Federal Courts and Nominations

Appeals Court Dismisses Virginia’s Challenge to Obama Health Care Law

A federal appeals court on Thursday rejected Virginia’s challenge to President Obama’s health care law, saying in a ruling that the state doesn’t have a right to bring a lawsuit.

The unanimous decision from the three-judge panel of the 4th U.S. Circuit Court of Appeals overturns a lower court’s decision to declare the law unconstitutional and is the second appellate court ruling in favor of the government’s right to require individuals to buy health insurance or pay a penalty.

But the court on Thursday stopped short of ruling whether the individual mandate in the health care law is constitutional; it strictly examined Virginia’s right to sue.

The court also dismissed a second lawsuit from Liberty University for the same reason.

The Supreme Court will likely have the final say on the health care law after more than 30 lawsuits were filed and contradictory rulings were issued from appellate courts in other parts of the country. Last month, an appeals court in Atlanta ruled against the law, saying the provision to buy health care insurance is unconstitutional. But an appeals court in Cincinnati has upheld the law. 

Virginia filed its lawsuit in March 2010, the same day that Obama signed the legislation.

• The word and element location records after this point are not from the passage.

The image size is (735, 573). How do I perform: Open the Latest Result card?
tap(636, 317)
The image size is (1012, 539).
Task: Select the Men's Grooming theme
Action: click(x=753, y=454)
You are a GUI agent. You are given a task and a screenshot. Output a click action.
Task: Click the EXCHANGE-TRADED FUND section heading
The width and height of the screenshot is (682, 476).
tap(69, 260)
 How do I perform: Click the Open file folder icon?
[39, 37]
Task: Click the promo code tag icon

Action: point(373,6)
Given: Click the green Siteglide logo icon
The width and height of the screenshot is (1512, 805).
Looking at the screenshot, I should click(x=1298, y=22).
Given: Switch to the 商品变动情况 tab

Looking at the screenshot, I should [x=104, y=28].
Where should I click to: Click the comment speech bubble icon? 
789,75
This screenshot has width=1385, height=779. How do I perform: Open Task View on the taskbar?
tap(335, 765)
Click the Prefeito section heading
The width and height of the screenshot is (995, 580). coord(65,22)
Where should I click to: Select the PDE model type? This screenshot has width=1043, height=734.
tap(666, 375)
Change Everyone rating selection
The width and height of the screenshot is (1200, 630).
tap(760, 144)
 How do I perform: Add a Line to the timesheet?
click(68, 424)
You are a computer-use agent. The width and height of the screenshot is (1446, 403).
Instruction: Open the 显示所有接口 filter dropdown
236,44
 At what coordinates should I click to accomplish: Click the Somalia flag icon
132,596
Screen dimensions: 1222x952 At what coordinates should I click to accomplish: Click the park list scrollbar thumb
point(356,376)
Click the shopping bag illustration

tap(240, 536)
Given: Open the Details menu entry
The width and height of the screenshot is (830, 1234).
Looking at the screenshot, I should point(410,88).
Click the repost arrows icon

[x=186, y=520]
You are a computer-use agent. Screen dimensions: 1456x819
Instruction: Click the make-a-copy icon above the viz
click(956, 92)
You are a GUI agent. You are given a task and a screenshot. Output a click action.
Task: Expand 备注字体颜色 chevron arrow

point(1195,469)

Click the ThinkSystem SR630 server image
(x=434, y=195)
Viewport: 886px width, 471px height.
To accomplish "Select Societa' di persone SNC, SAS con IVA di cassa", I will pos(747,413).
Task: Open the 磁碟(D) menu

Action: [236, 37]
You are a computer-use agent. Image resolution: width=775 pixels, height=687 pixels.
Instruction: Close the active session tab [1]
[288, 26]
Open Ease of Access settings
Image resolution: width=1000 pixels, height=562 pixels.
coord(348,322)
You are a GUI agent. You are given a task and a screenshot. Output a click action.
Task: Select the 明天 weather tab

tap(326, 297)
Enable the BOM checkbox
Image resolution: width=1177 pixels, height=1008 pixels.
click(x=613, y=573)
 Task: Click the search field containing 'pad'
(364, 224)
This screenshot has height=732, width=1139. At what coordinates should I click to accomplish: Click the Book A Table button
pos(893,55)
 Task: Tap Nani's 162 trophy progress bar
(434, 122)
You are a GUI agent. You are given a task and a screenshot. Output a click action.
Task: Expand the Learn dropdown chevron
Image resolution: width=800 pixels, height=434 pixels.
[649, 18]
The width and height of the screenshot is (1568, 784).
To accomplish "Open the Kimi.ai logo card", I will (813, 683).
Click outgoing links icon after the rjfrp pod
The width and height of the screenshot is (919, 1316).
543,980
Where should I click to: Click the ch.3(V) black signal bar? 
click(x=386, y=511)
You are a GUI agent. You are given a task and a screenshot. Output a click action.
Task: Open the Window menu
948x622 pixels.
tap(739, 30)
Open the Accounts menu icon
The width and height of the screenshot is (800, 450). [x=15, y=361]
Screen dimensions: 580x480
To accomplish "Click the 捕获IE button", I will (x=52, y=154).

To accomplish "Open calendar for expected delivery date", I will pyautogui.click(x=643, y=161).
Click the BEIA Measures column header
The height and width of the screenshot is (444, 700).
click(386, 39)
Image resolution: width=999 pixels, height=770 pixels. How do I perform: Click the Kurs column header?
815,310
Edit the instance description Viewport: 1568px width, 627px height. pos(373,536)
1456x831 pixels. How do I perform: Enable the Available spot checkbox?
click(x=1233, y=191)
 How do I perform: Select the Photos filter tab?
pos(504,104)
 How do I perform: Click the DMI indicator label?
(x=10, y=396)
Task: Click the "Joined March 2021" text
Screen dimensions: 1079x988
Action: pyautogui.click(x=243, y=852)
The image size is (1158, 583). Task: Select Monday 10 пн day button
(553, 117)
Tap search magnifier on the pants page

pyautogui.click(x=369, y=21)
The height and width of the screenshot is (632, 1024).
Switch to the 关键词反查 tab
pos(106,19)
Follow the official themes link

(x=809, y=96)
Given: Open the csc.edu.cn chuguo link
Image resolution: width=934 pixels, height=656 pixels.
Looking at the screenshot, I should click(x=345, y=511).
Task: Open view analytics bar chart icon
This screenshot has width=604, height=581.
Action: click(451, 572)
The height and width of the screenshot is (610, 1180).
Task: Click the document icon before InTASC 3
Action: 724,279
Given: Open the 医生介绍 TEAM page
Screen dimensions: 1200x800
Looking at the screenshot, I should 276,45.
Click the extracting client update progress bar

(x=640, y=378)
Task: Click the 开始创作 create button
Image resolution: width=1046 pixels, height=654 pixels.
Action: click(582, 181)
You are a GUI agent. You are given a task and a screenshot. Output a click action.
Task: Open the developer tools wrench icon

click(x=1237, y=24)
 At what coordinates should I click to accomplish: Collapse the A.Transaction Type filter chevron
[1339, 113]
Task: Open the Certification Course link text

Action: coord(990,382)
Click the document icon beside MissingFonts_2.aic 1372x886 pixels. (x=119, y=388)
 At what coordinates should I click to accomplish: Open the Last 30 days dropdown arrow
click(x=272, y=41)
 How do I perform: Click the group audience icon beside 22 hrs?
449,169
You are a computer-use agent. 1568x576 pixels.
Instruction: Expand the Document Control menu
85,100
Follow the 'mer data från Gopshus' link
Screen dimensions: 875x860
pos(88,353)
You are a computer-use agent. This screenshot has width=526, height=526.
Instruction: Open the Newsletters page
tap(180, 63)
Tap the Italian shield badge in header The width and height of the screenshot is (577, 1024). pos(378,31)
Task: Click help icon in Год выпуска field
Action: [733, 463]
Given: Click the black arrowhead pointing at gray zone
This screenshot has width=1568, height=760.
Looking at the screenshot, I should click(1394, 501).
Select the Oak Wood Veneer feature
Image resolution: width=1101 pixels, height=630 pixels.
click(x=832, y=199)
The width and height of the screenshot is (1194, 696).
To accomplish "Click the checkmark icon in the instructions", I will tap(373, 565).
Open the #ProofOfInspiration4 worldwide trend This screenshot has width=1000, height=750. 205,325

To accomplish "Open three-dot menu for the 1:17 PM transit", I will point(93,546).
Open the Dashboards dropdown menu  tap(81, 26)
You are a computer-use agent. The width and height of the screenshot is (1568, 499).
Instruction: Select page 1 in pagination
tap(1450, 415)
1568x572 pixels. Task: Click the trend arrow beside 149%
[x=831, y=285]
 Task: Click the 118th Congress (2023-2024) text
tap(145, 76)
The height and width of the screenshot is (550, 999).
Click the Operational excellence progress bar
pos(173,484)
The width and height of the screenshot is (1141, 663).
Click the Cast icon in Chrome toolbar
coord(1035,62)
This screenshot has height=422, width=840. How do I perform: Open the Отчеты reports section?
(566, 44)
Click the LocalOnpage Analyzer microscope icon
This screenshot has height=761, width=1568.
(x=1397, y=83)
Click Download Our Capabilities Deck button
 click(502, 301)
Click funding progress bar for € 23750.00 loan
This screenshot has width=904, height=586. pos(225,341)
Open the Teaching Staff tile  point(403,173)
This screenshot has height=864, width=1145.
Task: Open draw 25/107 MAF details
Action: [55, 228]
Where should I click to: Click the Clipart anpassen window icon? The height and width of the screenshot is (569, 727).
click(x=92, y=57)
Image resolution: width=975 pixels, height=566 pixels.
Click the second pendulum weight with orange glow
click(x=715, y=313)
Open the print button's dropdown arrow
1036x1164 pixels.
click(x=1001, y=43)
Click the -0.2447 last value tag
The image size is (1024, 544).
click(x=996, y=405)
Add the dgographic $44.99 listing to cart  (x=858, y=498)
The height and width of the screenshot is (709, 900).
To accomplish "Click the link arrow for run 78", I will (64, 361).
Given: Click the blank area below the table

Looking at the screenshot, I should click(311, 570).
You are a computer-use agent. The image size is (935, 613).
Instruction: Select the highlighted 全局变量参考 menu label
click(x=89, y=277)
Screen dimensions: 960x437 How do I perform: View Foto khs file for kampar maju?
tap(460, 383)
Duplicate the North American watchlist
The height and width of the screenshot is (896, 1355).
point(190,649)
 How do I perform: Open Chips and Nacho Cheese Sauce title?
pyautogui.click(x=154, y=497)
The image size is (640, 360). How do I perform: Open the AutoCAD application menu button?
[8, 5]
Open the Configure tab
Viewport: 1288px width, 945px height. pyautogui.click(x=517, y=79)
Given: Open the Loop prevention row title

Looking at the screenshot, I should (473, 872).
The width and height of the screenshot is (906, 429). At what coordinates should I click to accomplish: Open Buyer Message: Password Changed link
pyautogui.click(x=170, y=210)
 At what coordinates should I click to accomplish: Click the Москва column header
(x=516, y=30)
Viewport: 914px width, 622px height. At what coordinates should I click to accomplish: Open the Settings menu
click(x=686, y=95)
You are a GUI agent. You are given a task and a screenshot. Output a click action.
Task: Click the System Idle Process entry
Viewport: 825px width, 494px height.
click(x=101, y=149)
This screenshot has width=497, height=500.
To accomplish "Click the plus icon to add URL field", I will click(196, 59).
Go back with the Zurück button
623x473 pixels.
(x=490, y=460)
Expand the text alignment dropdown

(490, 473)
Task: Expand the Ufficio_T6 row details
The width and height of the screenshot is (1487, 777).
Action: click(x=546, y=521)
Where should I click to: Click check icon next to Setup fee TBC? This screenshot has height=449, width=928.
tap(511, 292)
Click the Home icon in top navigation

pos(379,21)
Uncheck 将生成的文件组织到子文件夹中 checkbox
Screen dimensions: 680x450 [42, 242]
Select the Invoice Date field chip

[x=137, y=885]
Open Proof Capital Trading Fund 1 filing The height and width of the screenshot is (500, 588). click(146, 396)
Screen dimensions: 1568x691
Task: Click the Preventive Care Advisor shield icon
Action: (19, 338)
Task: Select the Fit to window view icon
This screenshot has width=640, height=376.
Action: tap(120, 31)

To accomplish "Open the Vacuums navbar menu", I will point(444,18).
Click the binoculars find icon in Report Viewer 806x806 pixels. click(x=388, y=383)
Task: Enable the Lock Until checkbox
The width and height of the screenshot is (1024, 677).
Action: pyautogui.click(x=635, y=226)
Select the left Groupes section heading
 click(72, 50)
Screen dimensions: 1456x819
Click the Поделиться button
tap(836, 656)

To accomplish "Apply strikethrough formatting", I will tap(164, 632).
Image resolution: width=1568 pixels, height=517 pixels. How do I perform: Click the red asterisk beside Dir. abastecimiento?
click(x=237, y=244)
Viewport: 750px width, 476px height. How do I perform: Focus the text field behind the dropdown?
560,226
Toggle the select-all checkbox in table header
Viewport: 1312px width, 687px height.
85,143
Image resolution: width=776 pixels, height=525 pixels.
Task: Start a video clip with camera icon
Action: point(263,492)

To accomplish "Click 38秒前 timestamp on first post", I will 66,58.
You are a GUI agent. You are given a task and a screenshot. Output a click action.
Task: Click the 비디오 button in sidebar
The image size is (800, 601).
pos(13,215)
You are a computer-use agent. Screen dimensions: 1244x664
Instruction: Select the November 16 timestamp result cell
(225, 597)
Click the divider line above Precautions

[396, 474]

The following day, the state passed its own law, known as the Virginia Health Care Freedom Act (VHCFA), declaring that individuals cannot be forced to buy health insurance and sued on that basis.

But the court ruled Thursday that the VHCFA does not create the kind of conflict that allows for a challenge in federal court. 

“The individual mandate in the health care law does not affect Virginia’s ability to enforce VHCFA,” the court opined. “Rather, the Constitution itself withholds from Virginia the power to enforce VHCFA against the federal government.”

All three judges on the Virginia panel were appointed by Democratic presidents — two by Obama and one by Bill Clinton.

Virginia Attorney General Ken Cuccinelli vowed to appeal the ruling.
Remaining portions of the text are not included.